Bagaimana satu perubahan kecil akan merusak seluruh hari Foster
Orang lain yang mendapat sebutan dari Deeney meskipun karena alasan yang tidak terlalu antagonis adalah Ben Fosterdengan siapa dia berbagi lapangan sebagai rekan satu tim sebanyak 72 kali.
“Fozzy paling OCD, dia harus menghabiskan dua jam bersepeda, harus minum saus tomat, dia menyukai hal-hal di tempat yang tepat,” kata Deeney.
“Semuanya harus ada pada saat itu.
“Kalau macet dan dia terlambat, itu hanya akan membuatnya absen sepanjang hari. Dia sangat unik.”
Mengingat Foster memenangkan delapan caps untuk Inggris dan hanya mencatatkan 400 penampilan di Premier League sepanjang kariernya, mungkin ada cara untuk mengatasi kegilaan tersebut.
Mungkin hal yang sama juga berlaku pada gelandang asal Argentina, Roberto Pereyra.
Mantan pemain andalan Juventus dengan pembicara yang aneh
Pereyra, yang pindah ke Vicarage Road dari Juventus pada bulan Agustus 2016, menyalakannya di lapangan untuk Hornets.
Namun kejenakaannya sulit dijelaskan oleh Deeney.
“Pria terbaik, hanya itu yang ingin saya katakan,” kata Deeney.
“Bagus, pria baik. Dia baru saja masuk ke tempat latihan dengan pakaian yang flamboyan.
“Saya ingat dia membeli speaker yang bentuknya seperti anjing. Ini bukan hanya sesuatu yang Anda letakkan di sudut apartemen.
‘Dia akan masuk dengan semua perlengkapan ini dan dia akan mendengarkan lagu-lagunya pada pukul 8:30 pagi.’
Terlepas dari tingkah aneh Foster, Paredes, dan Pereyra, semuanya tidak ada apa-apanya jika dibandingkan dengan Alessandro Diamanti yang penuh teka-teki.
‘Entah kenapa selalu telanjang’
Diamanti menghabiskan paruh pertama musim 2015/16 dengan status pinjaman di Watford sebelum pindah ke Atalanta pada Januari 2016.
Sebagai anggota skuat Italia yang mencapai final Euro 2012, Diamanti sudah merasakan sepak bola Inggris dan kehidupan London berkat satu musim di West Ham United.

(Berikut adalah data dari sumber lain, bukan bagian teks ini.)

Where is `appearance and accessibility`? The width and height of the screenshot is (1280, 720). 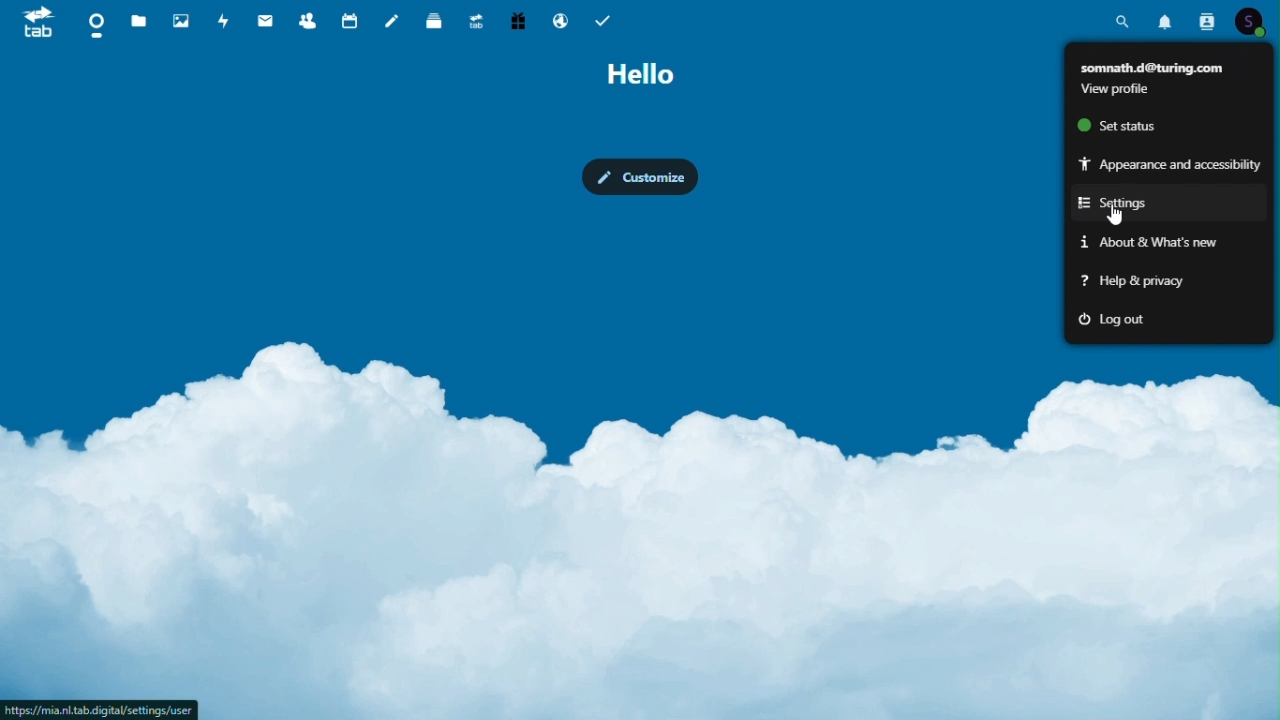
appearance and accessibility is located at coordinates (1168, 163).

Ia juga hidup dengan ungkapan, ‘Poi Bo’, sebuah ekspresi sosial Italia yang berarti menebar senyuman dan hal positif.
Dan Diamanti tentu saja melakukan hal itu selama berada di Watford, meskipun melalui metode yang tidak konvensional.

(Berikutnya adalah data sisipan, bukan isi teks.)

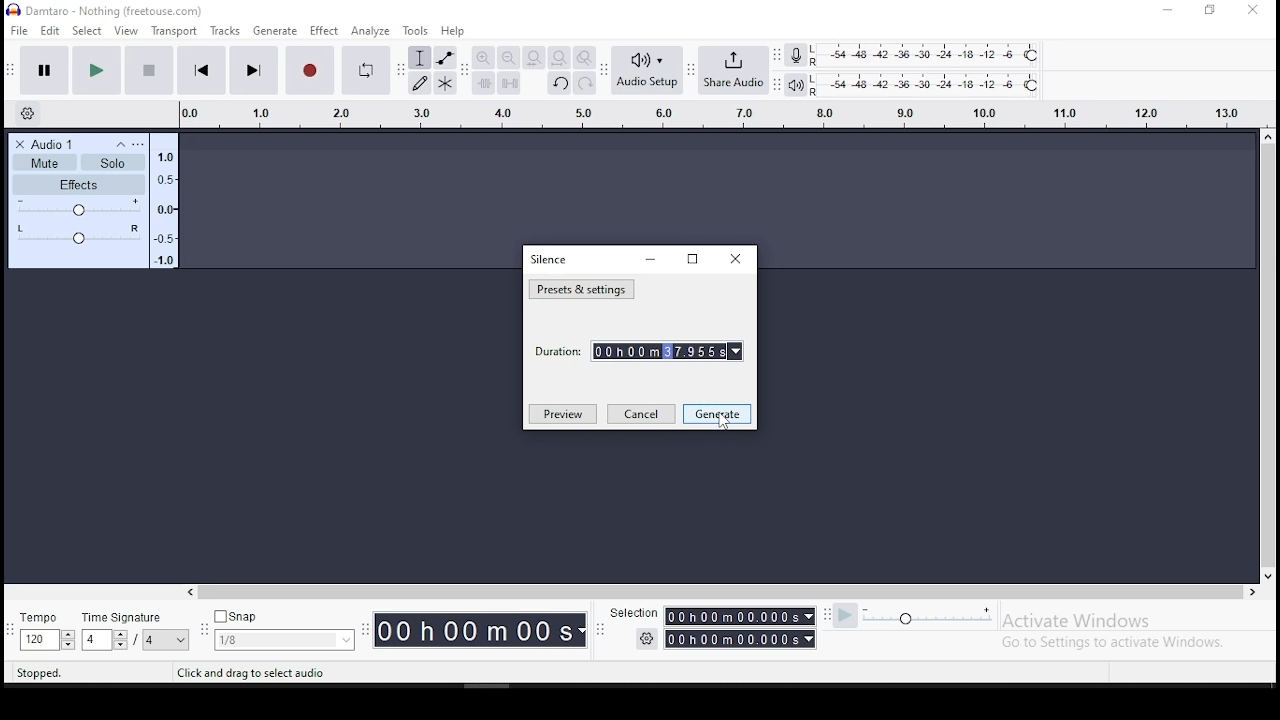 This screenshot has width=1280, height=720. I want to click on restore, so click(692, 259).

“Diamanti, sangat, sangat unik,” kata Deeney.
“Sangat lincah. Dia menyatu dengan alam. Dia senang tidak mengenakan pakaian.
“Dia adalah pria yang berjalan di rumput. Entah bagaimana, dia selalu telanjang di ruang ganti, selalu.
“Pemain sepak bola yang luar biasa. Sangat unik dan sangat sensitif, sangat emosional. Orang baik, tapi unik.
“Selera berpakaiannya ada di mana-mana. Dia bahagia dan bebas.”
Mungkin kecintaan Diamanti pada setelan ulang tahun telah tertahan setelah ia kembali ke Italia untuk menyelesaikan Lisensi UEFA Pro-nya setelah tinggal enam tahun di Australia di mana ia menyelesaikan hari-hari bermainnya sebelum menjadi pelatih kepala akademi Melbourne City.